Recreation Park was a ballpark located in Detroit. It is best known as the home of the Detroit Wolverines of the National League from 1881 to 1888.

Recreation Park was built in 1879. Its developers intended it to be a multi-use facility. There was a half-mile dirt track running along the outside of the property to be used for horse racing, bicycling and foot races. The owners also envisioned use for baseball, cricket, archery, croquet, as well as ice skating in the winter.

Detroit fielded a minor league team that summer. Two years later the Wolverines major league team made its debut. The first major league baseball game in Detroit was played here on May 2nd, 1881.

As the 1880s progressed, the team improved and won the National League pennant in 1887, as well as the World Series, defeating the St. Louis Browns of the American Association. By the end of the next season, the club was losing money in spite of its successes, and dropped out of the league. Minor league ball resumed in 1889 and was played for two seasons (plus one game in 1891) before the club folded altogether. Recreation Park continued to be used for various other activities, but by 1894 it was pretty much abandoned, and the structures were demolished.
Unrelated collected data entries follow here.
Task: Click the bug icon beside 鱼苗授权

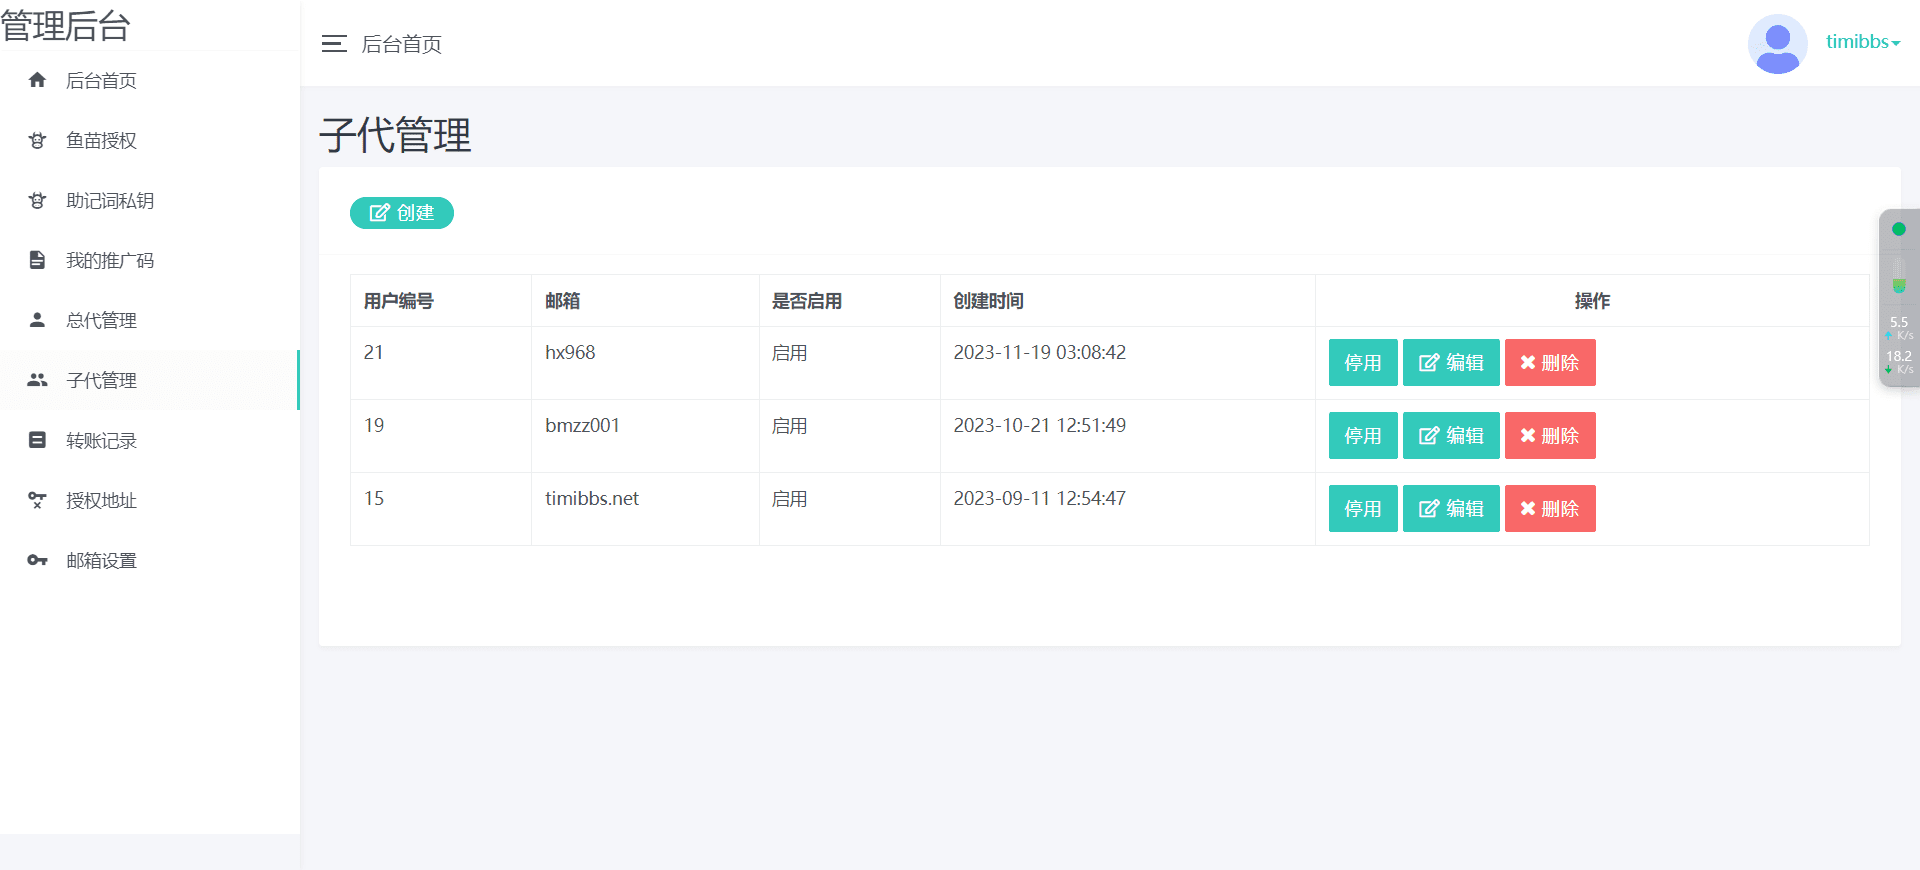Action: [37, 140]
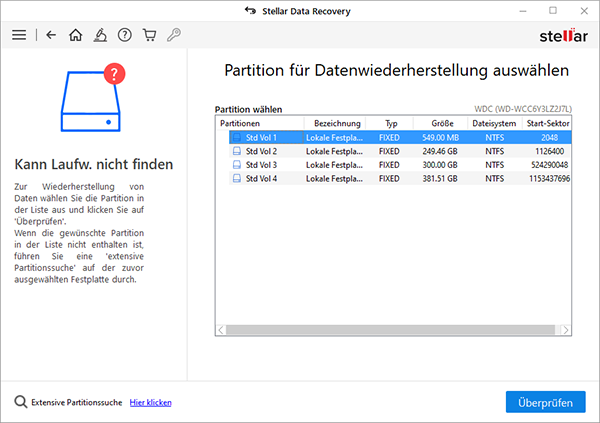
Task: Click the Start-Sektor column header
Action: pyautogui.click(x=548, y=123)
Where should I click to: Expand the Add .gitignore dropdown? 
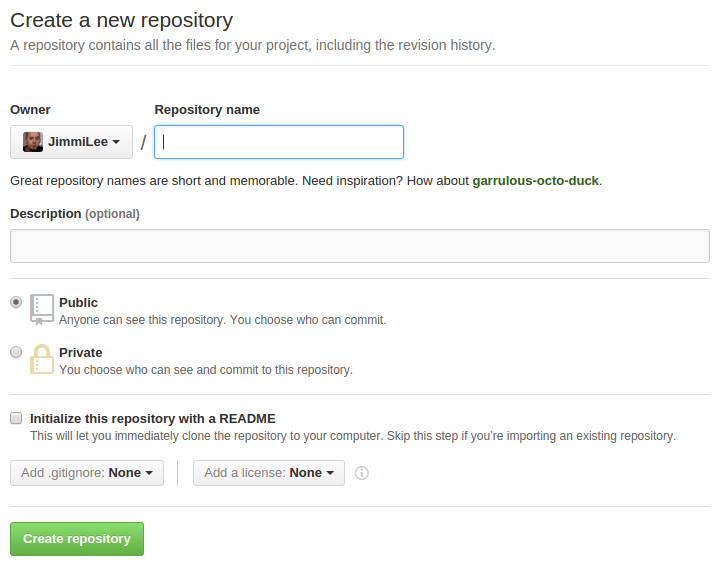(87, 473)
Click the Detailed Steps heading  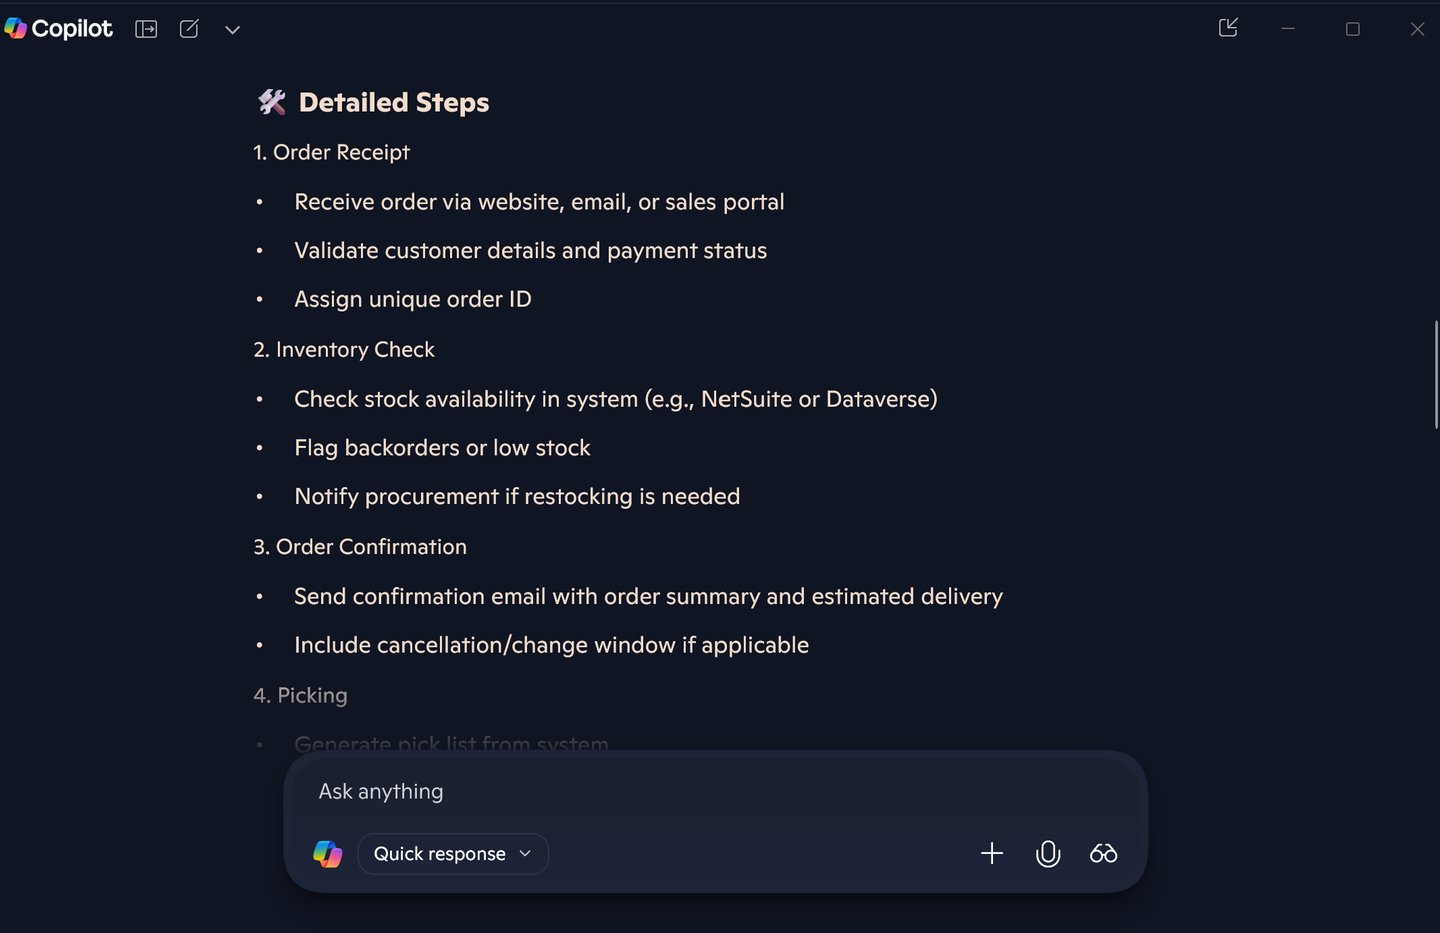[371, 101]
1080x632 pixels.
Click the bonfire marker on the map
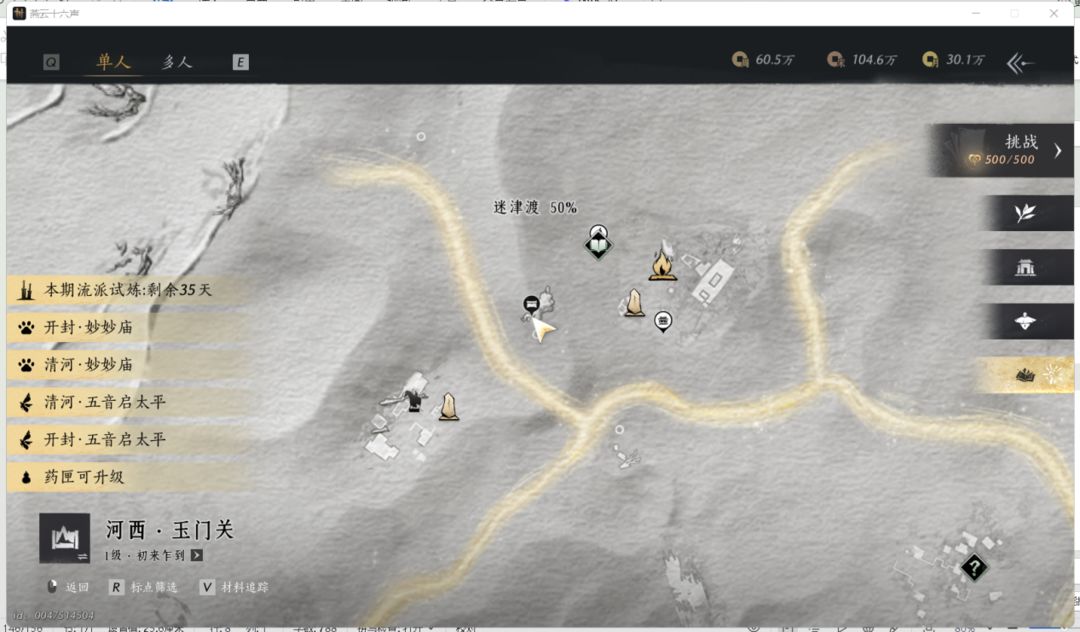point(663,264)
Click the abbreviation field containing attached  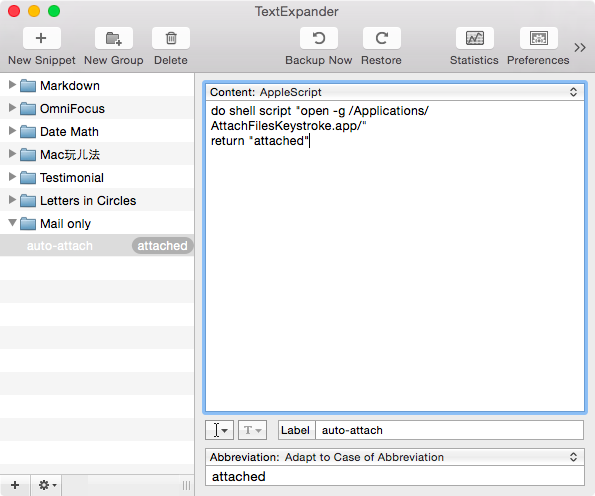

The Park was on a rectangular site north of the downtown area, less than a mile from the location of the future Comerica Park. The field was laid out so that the foul lines hit the fences at a 135° angle, similar to the Polo Grounds and various other parks of that era. It was bounded on the south by Brady Street, on the east by Beaubien Street, and on the west by Harper Hospital, beyond which lay John R Street. Brush Street made a T-intersection against Brady at the southwest corner of the lot where the main entrance gate was. For that reason, the location is often given as simply "Brady and Brush Streets."

Across the centerfield fence, to the north, was the other half of the Recreation Park complex, a cricket field. Contemporary maps depict an oval track around the cricket field, as with the baseball field, and a larger oval enclosing the entire property. The northern boundary of the property, according to initial contemporary newspaper accounts, was Fremont Street (now Canfield Street). Later accounts placed the northern border at Willis Street, a block south of Fremont / Canfield.